=== DATA EXTRACTS ===
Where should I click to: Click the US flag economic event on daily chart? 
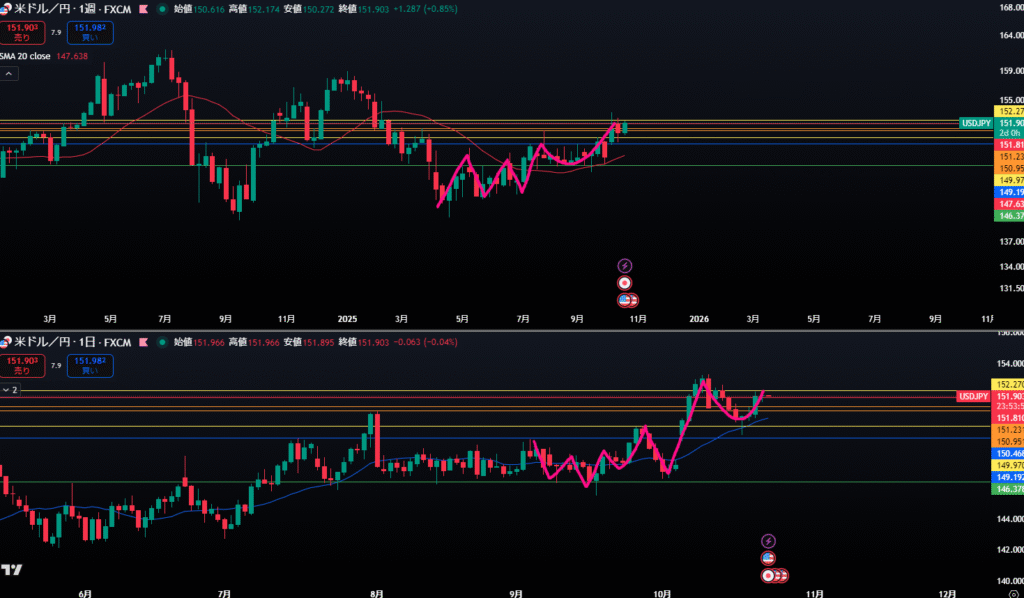coord(768,558)
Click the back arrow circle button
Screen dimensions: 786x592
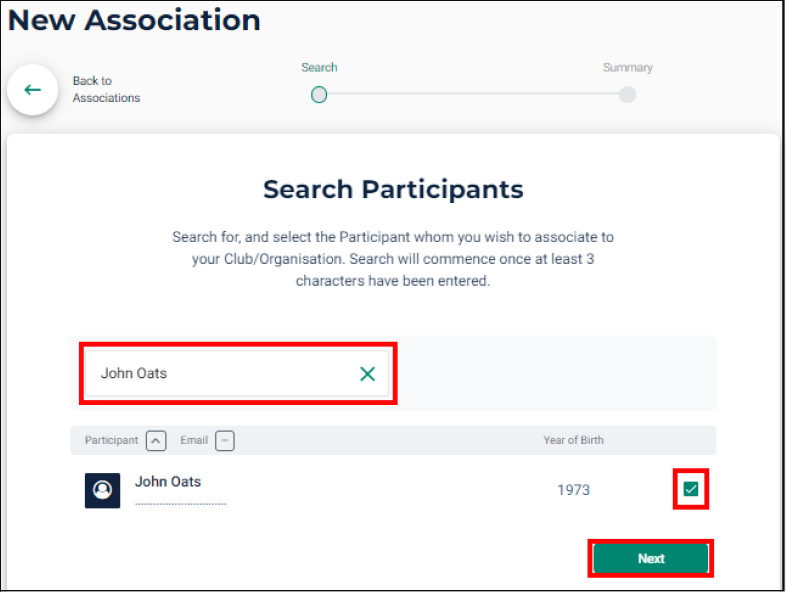tap(33, 90)
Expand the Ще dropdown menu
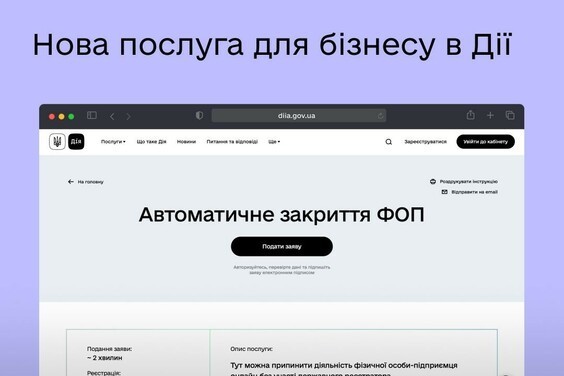Screen dimensions: 564x376 (x=274, y=142)
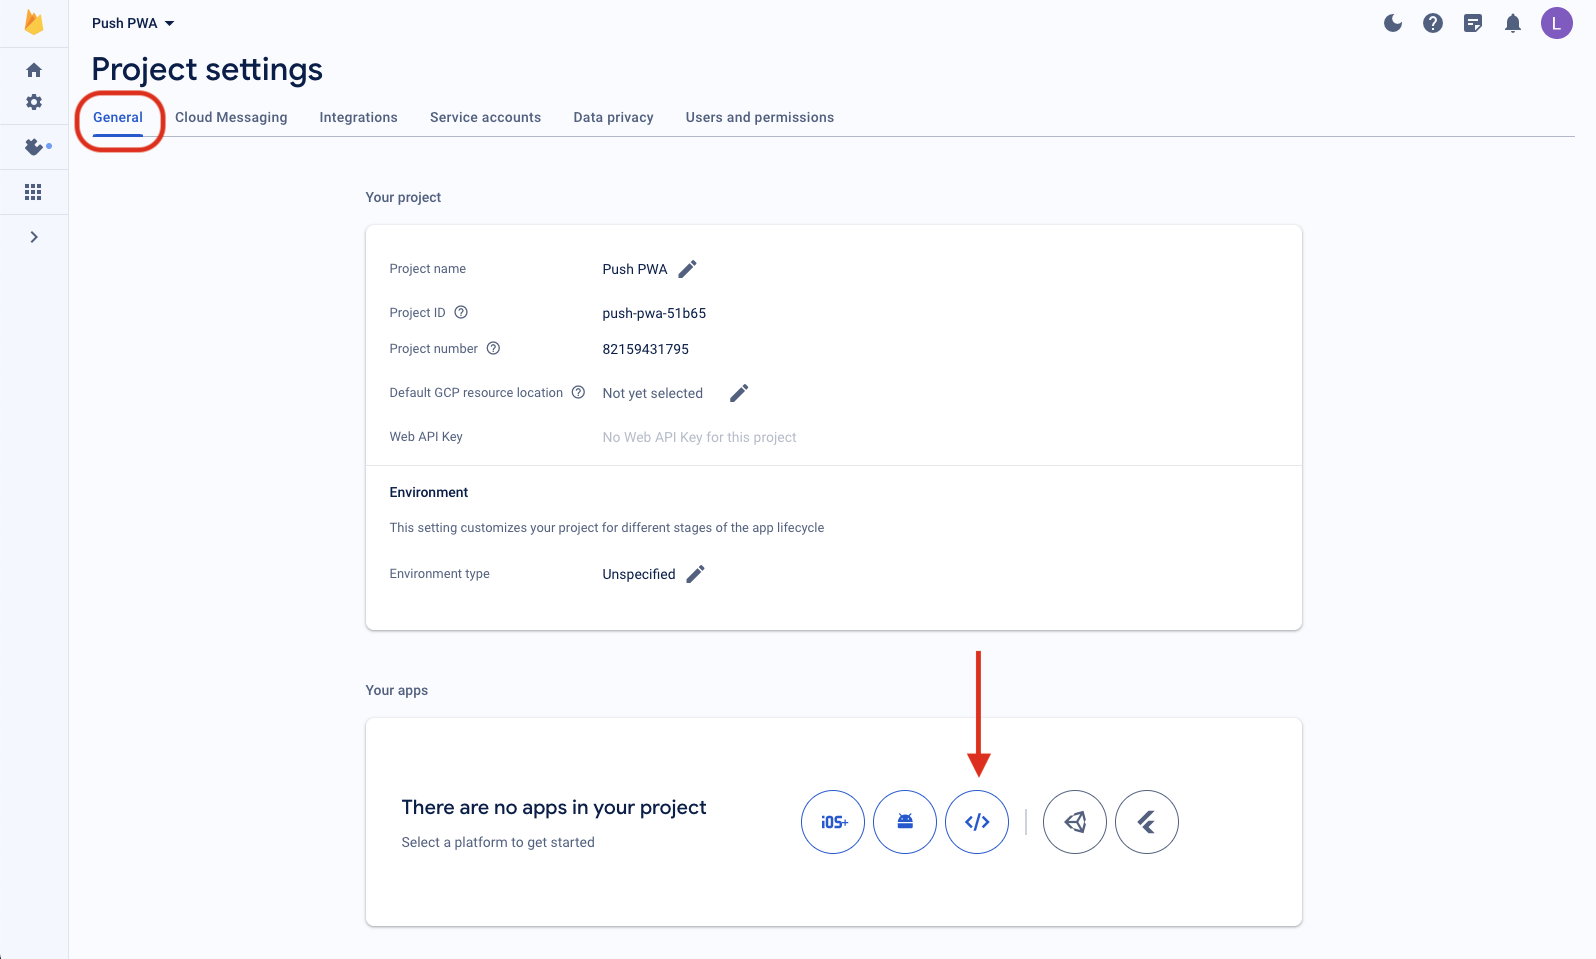Add an Android app to the project
The image size is (1596, 959).
click(904, 822)
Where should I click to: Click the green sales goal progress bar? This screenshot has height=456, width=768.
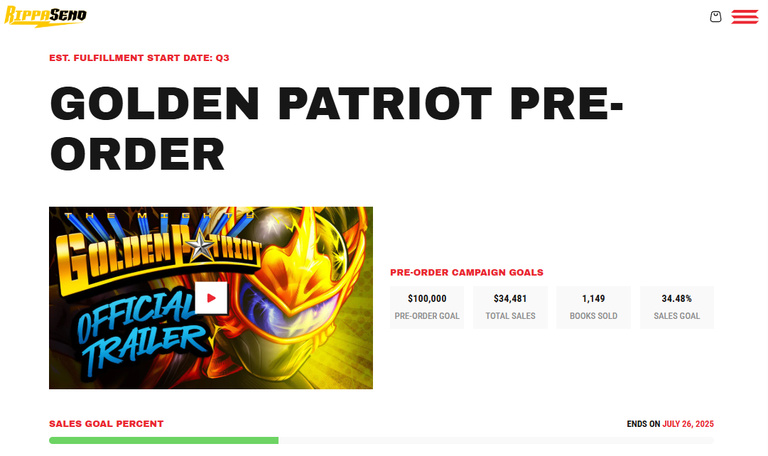click(x=164, y=440)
===
Return only the lines from the one that contains "Click the back arrow circle button" through the closing line of the data, inclusive, reproduced exactly and with every picture left out.

#### WRITTEN RESPONSE
Click the back arrow circle button
Screen dimensions: 786x592
tap(33, 90)
Expand the Ще dropdown menu
Screen dimensions: 564x376 (x=274, y=142)
Add an Android app to the project
The image size is (1596, 959).
click(904, 822)
Where should I click to: Click the green sales goal progress bar? This screenshot has height=456, width=768.
click(x=164, y=440)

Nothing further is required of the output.